Alien invasion - interactions between invading and native insect species

The project will study how an insect species first seen in the UK only five years ago is spreading and competing with resident insects that also feed on oak trees

Department: Environmental Biology, Biological Sciences

Supervised by: Prof. James Cook

The Placement Project

Introduced species pose increasing threats to native ecosystems, but biologists do not understand why some become invasive while others fail to spread. In collaboration with the Centre for Ecology and Hydrology (CEH, Wallingford) we have started the “Acornwatch” project on the ecology of invading insects (gallwasps) that form galls on acorns. One well-established species produces familiar “knopper” galls, while a new invader produces “hedehog” galls on the same acorns. Their niches overlap and they compete directly for acorns and also indirectly via shared parasites. This system is well-defined and amenable to study on campus, where we monitor tree infestation levels and collect galls to assess parasitism. To understand the ecology, we must conduct studies throughout the annual life cycle. As part of the wider project, the student will join the summer fieldwork, and be involved in a range of activities, involving both field and lab work: 1.Surveying, and collecting galls from study trees on campus. 2.Identifying insects emerging from galls 3.Dissecting galls to assess parasitism and wasps to assess fecundity. 4.Monitoring reared galls and recording population data 5.Preliminary exploration of data from the above studies 6.Liasing with external scientists and discussing results during team visits to CEH Wallingford The student’s participation in the wider project will also give opportunities to meet a number of academic staff and other researchers working in ecology and entomology.

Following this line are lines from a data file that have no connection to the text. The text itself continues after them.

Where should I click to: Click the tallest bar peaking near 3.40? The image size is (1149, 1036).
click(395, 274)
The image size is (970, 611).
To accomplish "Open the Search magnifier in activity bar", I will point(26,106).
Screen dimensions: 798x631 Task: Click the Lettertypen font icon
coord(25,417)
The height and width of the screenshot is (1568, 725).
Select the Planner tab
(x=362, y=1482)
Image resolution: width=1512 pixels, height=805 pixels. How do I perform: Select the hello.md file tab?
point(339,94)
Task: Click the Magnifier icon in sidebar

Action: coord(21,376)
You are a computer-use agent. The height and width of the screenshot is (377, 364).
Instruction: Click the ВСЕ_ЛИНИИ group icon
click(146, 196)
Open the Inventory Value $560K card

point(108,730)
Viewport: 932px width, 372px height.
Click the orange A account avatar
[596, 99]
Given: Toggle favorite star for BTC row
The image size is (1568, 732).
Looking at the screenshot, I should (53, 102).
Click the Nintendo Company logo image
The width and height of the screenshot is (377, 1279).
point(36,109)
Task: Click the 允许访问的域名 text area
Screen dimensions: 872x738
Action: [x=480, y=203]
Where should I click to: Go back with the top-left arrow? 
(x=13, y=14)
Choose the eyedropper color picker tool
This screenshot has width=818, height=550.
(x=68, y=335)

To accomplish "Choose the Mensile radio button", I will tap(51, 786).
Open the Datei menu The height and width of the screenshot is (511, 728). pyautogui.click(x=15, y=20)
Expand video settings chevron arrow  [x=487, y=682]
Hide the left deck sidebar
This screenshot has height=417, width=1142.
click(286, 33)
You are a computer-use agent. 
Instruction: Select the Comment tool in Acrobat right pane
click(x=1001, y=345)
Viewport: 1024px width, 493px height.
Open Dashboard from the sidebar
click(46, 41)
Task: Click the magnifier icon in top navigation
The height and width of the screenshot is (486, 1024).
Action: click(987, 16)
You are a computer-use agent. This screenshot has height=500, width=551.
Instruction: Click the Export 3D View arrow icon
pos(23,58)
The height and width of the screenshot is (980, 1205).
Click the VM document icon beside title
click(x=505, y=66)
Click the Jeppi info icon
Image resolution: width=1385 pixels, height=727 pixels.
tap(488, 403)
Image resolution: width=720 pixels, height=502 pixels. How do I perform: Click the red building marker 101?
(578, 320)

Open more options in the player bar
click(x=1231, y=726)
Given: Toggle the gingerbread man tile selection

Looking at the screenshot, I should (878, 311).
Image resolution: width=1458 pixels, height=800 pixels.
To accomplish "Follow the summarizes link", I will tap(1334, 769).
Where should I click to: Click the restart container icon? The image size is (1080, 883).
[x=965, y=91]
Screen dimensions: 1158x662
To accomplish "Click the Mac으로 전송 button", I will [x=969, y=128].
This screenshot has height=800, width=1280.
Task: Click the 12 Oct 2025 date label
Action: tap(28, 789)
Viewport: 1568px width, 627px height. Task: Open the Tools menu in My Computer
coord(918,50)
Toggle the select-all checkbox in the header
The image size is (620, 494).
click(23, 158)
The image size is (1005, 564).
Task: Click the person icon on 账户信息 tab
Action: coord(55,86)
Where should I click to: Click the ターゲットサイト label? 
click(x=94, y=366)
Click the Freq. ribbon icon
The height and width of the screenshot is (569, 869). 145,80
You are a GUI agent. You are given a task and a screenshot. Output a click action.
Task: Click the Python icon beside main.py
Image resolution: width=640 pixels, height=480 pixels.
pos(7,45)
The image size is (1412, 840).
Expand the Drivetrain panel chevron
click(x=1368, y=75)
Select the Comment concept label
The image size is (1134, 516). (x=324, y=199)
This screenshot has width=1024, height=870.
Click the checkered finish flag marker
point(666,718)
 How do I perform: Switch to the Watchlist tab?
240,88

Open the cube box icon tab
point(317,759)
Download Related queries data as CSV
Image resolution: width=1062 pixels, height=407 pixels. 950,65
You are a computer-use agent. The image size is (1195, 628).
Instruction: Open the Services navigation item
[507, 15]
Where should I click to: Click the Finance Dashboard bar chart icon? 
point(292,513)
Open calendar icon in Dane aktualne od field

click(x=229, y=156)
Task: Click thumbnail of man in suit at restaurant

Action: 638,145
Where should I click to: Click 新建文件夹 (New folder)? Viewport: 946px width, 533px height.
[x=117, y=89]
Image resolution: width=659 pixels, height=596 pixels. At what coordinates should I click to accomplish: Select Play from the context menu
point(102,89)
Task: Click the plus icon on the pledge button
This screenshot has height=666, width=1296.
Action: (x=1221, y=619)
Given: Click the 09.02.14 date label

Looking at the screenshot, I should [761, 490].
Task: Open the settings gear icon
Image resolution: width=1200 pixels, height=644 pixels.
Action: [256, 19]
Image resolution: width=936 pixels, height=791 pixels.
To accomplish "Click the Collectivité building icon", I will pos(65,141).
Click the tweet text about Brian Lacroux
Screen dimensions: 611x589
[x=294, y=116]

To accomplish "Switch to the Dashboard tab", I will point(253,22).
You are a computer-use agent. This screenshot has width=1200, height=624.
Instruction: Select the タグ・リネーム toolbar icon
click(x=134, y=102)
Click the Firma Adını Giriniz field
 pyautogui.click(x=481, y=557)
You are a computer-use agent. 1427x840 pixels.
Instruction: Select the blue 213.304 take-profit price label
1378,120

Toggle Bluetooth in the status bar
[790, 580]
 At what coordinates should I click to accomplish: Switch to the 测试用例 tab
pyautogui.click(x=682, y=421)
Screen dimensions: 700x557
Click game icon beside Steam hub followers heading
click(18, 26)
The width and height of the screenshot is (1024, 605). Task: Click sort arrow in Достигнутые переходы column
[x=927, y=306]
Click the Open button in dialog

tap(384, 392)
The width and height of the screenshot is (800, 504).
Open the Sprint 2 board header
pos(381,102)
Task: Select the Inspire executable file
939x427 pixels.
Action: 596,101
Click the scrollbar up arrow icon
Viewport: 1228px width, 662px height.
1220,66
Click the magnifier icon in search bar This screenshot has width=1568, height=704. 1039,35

1.Field work on University of Reading campus (30%) 2.Lab-based light microscopy, gall rearings and insect identification (50%) 3.Computer based data entry and data analysis (15%). 4.Research team meetings at UOR / CEH (5%)

Skills, knowledge and experience required

1.A keen interest in Ecology and Entomology (essential). 2.Ability to conduct field work on the UOR campus (essential) 3.Ability to undertake simple microscopy (after instruction) using a light microscope (desirable) 4.Some previous experience of fieldwork (desirable, not essential)

Skills which will be developed during the placement

1.Experience and training in field work 2.Sampling techniques and experimental design. 3.Insect identification. 4.Light microscopy. 5.Data management 6.Simple statistical analysis of ecological data (using the statistical package R). 7. Working in a research team with UOR and external researchers A range of Zoology and Ecology final year projects are offered through the UOR (including projects looking at gallwasps) and this project will provide a range of valuable skills useful to the student in their continuing studies and more widely.

Place of Work

SBS Ecology Lab (Harborne Building room 128) with 5 other members of Prof. Cook’s group

Hours of Work


Approximate Start and End Dates (not fixed)

Unknown - Tuesday 08 June 2010

How to Apply

Students should provide a CV and a covering letter. The letter should be no longer than one side of A4 and should explain briefly : 1) why the student is attracted by this particular project; 2) what they hope to gain from doing the project; 3) what skills or experience they have that are relevant to the project.Short-listed candidates will then be interviewed by Prof. James Cook and PhD student Ian Townsend.